## STATED EXERCISE:
Repeat word for word the stretch of the records from the line containing "Expand the breadcrumb" through the line containing "click(327, 130)", and give nothing else.

## Item position entries:
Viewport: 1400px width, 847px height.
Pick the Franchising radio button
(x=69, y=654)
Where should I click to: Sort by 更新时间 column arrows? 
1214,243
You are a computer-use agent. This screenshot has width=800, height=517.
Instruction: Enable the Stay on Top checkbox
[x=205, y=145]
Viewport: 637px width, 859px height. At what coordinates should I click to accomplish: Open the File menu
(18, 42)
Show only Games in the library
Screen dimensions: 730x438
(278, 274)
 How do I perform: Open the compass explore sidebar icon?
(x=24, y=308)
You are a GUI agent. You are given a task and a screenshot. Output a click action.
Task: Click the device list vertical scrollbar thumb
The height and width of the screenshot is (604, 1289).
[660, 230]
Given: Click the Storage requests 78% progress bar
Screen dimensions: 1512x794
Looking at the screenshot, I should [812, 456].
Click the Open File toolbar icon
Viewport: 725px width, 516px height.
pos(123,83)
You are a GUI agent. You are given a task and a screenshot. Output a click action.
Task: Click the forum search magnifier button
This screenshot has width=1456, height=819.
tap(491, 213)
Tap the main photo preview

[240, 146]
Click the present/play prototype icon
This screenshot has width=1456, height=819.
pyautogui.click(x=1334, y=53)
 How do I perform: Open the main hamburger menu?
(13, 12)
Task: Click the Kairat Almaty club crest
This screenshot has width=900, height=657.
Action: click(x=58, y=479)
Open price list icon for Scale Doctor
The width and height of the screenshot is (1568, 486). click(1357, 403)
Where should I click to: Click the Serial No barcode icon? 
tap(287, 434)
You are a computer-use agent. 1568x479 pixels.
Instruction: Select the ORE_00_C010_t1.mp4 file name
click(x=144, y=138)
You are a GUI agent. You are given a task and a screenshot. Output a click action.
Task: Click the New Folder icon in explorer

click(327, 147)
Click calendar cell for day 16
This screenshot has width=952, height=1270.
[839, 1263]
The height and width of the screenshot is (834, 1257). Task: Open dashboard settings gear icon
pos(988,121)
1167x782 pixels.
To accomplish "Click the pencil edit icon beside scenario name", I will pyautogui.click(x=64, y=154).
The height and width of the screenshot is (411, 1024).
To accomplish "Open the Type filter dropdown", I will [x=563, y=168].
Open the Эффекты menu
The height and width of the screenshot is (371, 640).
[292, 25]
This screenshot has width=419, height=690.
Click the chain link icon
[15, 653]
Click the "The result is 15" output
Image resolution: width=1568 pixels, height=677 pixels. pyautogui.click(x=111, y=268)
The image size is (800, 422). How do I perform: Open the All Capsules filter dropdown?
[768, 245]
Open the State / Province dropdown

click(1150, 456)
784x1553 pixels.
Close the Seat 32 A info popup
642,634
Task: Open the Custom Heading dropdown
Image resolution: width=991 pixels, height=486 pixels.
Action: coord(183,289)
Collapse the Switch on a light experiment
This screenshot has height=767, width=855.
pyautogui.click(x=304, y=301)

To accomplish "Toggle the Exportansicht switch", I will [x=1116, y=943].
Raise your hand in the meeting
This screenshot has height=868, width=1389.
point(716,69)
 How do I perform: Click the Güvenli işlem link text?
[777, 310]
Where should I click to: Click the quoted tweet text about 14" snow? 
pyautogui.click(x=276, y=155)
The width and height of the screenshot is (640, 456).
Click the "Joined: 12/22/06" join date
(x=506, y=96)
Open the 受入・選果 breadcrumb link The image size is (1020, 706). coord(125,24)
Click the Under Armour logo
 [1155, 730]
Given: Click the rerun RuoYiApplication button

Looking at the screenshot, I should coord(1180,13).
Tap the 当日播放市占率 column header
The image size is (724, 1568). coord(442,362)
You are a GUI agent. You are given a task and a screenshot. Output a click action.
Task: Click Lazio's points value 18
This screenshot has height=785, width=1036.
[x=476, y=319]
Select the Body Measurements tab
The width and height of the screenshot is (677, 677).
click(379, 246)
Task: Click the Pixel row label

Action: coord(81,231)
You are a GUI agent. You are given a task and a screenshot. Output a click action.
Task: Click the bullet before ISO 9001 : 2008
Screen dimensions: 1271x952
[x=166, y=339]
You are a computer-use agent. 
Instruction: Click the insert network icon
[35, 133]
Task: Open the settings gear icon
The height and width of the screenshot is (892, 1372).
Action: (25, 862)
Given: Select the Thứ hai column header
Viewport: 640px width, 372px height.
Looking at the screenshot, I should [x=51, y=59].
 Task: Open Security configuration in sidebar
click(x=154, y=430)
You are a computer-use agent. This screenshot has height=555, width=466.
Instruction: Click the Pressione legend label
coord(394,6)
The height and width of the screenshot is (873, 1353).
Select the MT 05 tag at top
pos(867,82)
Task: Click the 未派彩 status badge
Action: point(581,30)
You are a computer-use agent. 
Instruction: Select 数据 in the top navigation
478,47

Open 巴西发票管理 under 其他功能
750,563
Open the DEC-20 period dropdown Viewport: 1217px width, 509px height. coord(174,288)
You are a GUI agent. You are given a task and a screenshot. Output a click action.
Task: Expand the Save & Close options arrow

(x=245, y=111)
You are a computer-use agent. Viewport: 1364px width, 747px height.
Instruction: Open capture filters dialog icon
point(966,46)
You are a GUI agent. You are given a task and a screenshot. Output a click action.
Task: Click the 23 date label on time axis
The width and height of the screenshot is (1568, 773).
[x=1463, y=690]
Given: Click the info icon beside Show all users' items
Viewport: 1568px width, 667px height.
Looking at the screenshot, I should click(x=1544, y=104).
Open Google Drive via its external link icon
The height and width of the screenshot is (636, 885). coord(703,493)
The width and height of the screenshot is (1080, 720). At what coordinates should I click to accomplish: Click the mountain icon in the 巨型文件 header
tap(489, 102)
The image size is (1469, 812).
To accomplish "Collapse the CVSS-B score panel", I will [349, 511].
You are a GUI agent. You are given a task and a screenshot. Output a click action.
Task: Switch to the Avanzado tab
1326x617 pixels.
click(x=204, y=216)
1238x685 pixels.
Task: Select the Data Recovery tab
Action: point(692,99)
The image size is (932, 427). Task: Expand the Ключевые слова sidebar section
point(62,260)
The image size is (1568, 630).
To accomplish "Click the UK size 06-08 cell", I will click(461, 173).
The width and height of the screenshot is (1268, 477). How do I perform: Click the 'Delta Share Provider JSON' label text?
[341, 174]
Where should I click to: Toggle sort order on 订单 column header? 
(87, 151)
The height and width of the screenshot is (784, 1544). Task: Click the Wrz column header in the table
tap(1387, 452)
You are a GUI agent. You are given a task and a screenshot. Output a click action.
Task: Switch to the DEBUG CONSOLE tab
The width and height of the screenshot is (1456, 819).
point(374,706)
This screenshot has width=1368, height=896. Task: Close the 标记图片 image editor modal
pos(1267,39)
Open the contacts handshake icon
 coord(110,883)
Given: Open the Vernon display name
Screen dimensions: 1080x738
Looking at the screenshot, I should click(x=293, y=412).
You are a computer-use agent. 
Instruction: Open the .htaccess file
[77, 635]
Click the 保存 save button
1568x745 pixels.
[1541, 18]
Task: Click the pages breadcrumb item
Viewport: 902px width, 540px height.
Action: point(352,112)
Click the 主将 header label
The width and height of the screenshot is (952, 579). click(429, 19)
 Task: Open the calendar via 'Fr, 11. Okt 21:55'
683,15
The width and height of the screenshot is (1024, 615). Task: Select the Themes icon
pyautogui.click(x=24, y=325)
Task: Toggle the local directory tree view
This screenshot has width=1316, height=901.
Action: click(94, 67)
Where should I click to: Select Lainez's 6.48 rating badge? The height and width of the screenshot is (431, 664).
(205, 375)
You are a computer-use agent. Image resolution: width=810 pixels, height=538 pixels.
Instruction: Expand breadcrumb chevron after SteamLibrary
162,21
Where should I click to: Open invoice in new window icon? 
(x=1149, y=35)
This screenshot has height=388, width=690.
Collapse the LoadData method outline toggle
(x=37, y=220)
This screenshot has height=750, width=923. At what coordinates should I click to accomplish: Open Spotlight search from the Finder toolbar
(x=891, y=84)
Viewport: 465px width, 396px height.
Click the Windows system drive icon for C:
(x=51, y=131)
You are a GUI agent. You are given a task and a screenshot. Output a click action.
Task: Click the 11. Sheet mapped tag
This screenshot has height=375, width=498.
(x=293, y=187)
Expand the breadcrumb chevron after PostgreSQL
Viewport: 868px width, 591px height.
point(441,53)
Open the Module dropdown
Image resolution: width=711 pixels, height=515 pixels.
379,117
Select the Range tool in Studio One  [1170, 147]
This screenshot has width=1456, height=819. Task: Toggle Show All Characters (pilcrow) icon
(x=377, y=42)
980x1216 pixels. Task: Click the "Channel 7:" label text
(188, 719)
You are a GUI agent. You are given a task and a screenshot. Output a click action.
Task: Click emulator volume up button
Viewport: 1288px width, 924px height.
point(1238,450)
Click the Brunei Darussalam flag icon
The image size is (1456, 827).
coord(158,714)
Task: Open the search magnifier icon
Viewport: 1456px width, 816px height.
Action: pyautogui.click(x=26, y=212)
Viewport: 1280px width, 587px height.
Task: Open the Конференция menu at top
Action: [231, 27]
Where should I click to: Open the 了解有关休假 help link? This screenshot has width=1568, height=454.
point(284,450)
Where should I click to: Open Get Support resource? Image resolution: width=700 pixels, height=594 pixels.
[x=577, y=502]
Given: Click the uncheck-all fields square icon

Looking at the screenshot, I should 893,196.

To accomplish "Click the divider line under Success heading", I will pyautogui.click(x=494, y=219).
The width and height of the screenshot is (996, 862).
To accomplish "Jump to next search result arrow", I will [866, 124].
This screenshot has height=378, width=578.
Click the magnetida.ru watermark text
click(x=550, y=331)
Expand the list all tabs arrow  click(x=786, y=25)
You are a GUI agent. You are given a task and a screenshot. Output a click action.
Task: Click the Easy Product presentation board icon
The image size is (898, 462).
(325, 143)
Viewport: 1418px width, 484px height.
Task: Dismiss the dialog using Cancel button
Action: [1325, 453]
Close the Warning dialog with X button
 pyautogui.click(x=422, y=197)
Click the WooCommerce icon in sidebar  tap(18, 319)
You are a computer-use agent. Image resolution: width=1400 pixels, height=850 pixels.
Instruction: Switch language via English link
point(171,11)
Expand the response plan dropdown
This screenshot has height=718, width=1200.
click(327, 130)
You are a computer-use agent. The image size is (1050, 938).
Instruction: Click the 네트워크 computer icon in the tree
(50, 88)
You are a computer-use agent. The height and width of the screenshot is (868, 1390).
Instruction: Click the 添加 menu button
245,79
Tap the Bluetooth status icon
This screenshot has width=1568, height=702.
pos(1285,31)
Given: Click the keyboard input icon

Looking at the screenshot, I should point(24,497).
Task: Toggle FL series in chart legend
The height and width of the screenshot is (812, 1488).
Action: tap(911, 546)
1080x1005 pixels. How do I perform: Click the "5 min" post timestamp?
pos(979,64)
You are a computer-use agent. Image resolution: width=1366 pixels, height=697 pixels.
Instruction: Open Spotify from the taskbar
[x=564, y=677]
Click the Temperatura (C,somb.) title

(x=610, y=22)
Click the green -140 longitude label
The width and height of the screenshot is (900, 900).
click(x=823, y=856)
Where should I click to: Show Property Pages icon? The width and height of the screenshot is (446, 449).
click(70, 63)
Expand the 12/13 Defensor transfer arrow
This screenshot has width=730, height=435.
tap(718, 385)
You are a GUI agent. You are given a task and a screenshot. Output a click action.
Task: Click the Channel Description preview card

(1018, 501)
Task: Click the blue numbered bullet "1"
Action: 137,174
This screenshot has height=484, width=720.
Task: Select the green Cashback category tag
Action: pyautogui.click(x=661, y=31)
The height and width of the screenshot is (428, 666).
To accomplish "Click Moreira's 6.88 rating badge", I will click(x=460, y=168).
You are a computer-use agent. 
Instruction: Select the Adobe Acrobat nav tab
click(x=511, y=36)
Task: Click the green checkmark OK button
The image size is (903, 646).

## SOLUTION FOR THIS TASK:
Expand the breadcrumb chevron after PostgreSQL
Viewport: 868px width, 591px height.
point(441,53)
Open the Module dropdown
Image resolution: width=711 pixels, height=515 pixels.
379,117
Select the Range tool in Studio One  [1170, 147]
This screenshot has width=1456, height=819. Task: Toggle Show All Characters (pilcrow) icon
(x=377, y=42)
980x1216 pixels. Task: Click the "Channel 7:" label text
(188, 719)
You are a GUI agent. You are given a task and a screenshot. Output a click action.
Task: Click emulator volume up button
Viewport: 1288px width, 924px height.
point(1238,450)
Click the Brunei Darussalam flag icon
The image size is (1456, 827).
coord(158,714)
Task: Open the search magnifier icon
Viewport: 1456px width, 816px height.
Action: pyautogui.click(x=26, y=212)
Viewport: 1280px width, 587px height.
Task: Open the Конференция menu at top
Action: [231, 27]
Where should I click to: Open the 了解有关休假 help link? This screenshot has width=1568, height=454.
point(284,450)
Where should I click to: Open Get Support resource? Image resolution: width=700 pixels, height=594 pixels.
[x=577, y=502]
Given: Click the uncheck-all fields square icon

Looking at the screenshot, I should 893,196.

To accomplish "Click the divider line under Success heading", I will pyautogui.click(x=494, y=219).
The width and height of the screenshot is (996, 862).
To accomplish "Jump to next search result arrow", I will [866, 124].
This screenshot has height=378, width=578.
Click the magnetida.ru watermark text
click(x=550, y=331)
Expand the list all tabs arrow  click(x=786, y=25)
You are a GUI agent. You are given a task and a screenshot. Output a click action.
Task: Click the Easy Product presentation board icon
The image size is (898, 462).
(325, 143)
Viewport: 1418px width, 484px height.
Task: Dismiss the dialog using Cancel button
Action: [1325, 453]
Close the Warning dialog with X button
 pyautogui.click(x=422, y=197)
Click the WooCommerce icon in sidebar  tap(18, 319)
You are a computer-use agent. Image resolution: width=1400 pixels, height=850 pixels.
Instruction: Switch language via English link
point(171,11)
Expand the response plan dropdown
This screenshot has height=718, width=1200.
click(327, 130)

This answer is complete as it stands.